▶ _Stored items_
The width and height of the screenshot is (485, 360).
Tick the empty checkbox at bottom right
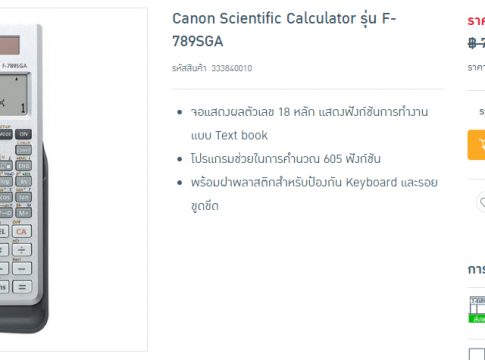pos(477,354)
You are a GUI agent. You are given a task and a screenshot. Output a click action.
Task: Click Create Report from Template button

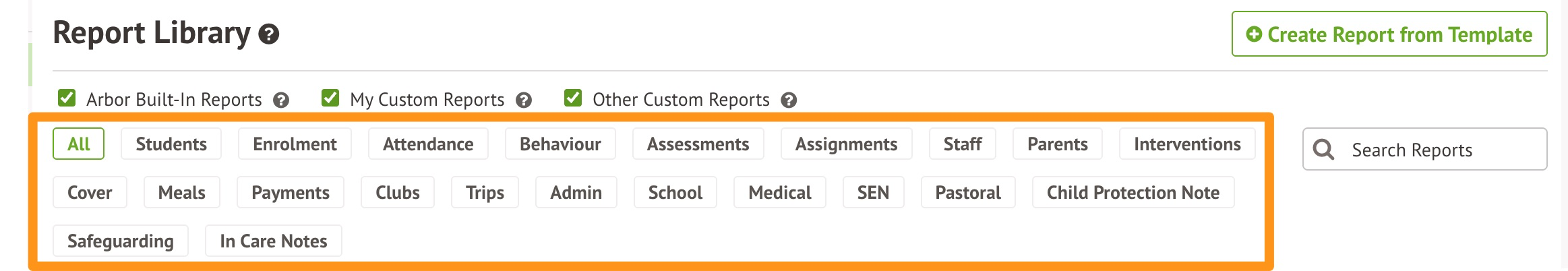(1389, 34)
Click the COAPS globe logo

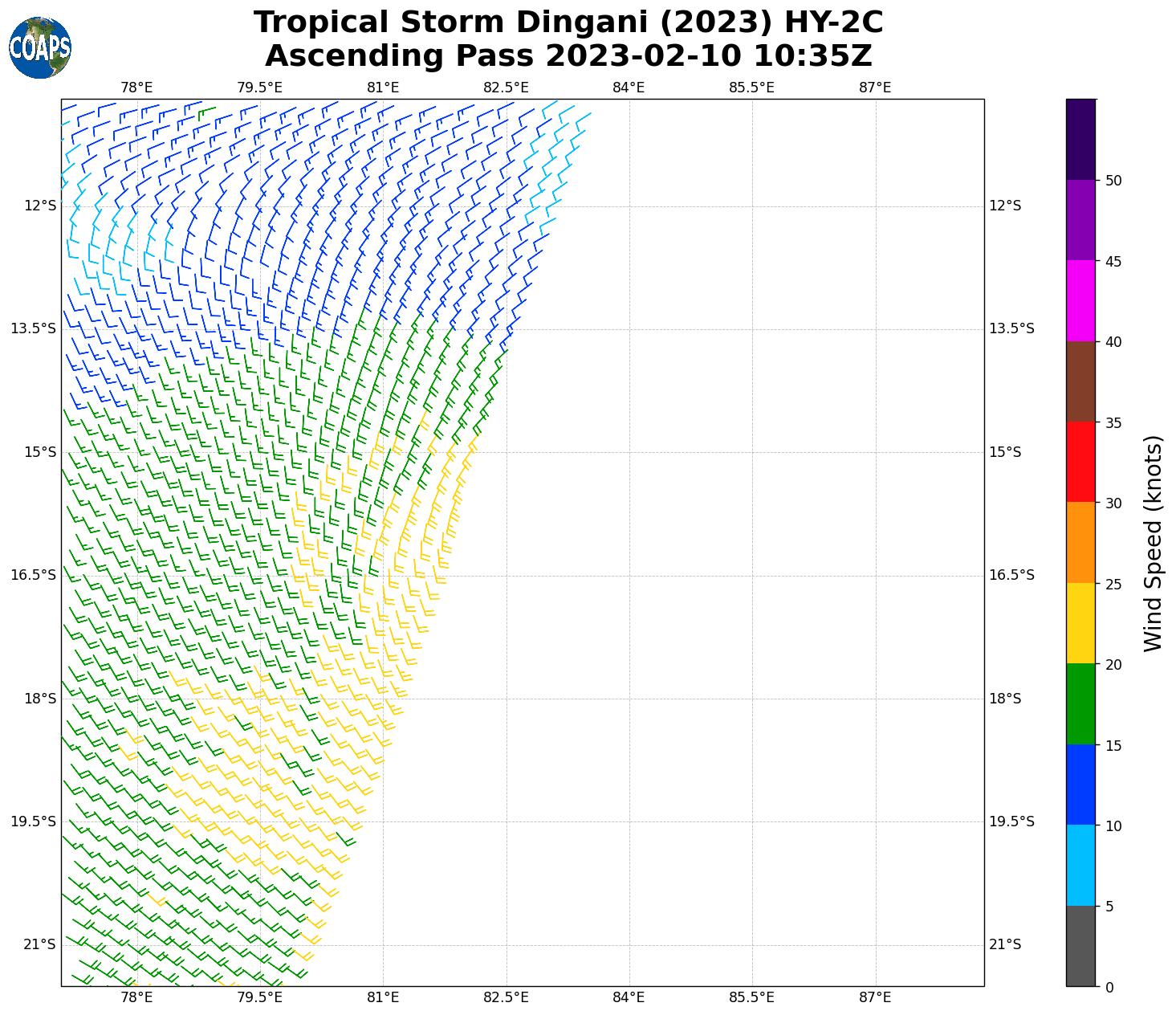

▶ _Task brief_
Output the data exactly. Pictures don't belong in the result.

▶ _Result_
The width and height of the screenshot is (485, 360).
Tick the empty checkbox at bottom right
pos(477,354)
You are a GUI agent. You are given a task and a screenshot. Output a click action.
Task: Click Create Report from Template button

(1389, 34)
Click the COAPS globe logo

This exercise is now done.